Observations all along the line - Kimball & the Southern Panhandle First

Potential Medicaid expansion would extend reach of local healthcare services

The Nebraska State Legislature is continuing to go back-and-forth on the potential expansion of Medicaid, including its feasibility and cost, as outlined in President Barack Obama’s signature healthcare reform – the Affordable Care Act.

Under the Affordable Care Act (ACA), the federal government is slated to pay 100 percent of the costs states take on from a Medicaid expansion through the year 2016. From that point on, the federal government will pay 95 percent is 2017, 94 percent in 2018, 93 percent in 2019 and 90 percent from 2020 on. In other words, the portion of the costs delegated to the states would increase over the next six years.

The figures vary, but a generally agreed upon figure is that the expansion would provide healthcare to approximately 54,000 Nebraskans who currently lack healthcare.

“Actually, it would help us. It would expand the number of people--most of the people that would be covered in that program are not covered now. So it should have a positive effect,” said Ken Hunter, CEO of Kimball Health Services. “For instance we particularly see in young couples that they fall just above the financial standards to receive medicaid.
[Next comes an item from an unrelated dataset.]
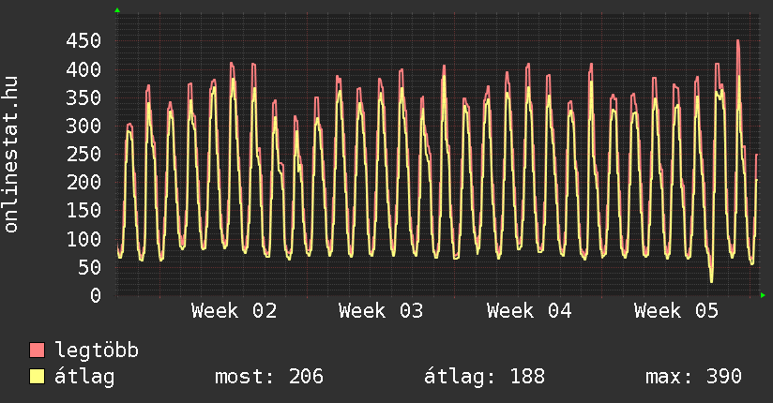Click the highest red peak in the graph

pyautogui.click(x=738, y=41)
I think what it does is it just raises the bar on the financial qualifications so that would help.”

According to an Associated Press story from last week, several conservative Nebraska lawmakers were working to stop progress on the potential expansion to Medicaid. State Senators stalled debate on the expansion last week, and the backers of the legislation were unable to procure the necessary 33 votes to end the debate on the proposal.

The U.S. Supreme Court upheld the expansion last summer, stating that the Medicaid expansion was optional to the states, rather than required as President Obama had previously stated.

According to the UNMC Center for Health Policy, “states that decide not to expand Medicaid eligibility will face a coverage gap or “doughnut hole” of insurance coverage options for the poor and uninsured.”

One of the most vocal supporters of the expansion, Senator Jeremy Nordquist of Omaha, told the Associated Press the Affordable Care Act “provides cost offsets that show Medicaid expansion in Nebraska could be fully paid for through 2020 without making cuts to other budget priorities or raising revenue.”

Nebraska Governor Dave Heineman has maintained his position on the expansion over the course of the last year, since the Supreme Court upheld the Constitutionality of the legislation.

“My position is very clear – Nebraska can’t afford an unfunded Medicaid expansion,” Heineman wrote last summer, according to Reuters. He went on to say that the expansion would cost the state hundreds of millions of dollars that would have to come from other critical areas in the state budget, such as education.

In the same July 11, 2012 report from Reuters, Nordquist claimed the governor was unwilling to have “a serious bipartisan policy discussion” with a group that included “pretty much every stakeholder in Nebraska.”

In a news conference on April 15, Heineman again stated his opposition to the expansion, citing reasons of financial feasibility as time goes on. He also said that adding a sunset date to the bill, which would allow the legislation to expire after a certain date, would fail to control costs, because they are often removed after the fact.

“It would help this area. It’s something that we need. I think another reason that maybe some people are against it is that they don’t know how it will play out with the overall Obamacare,” said Hunter.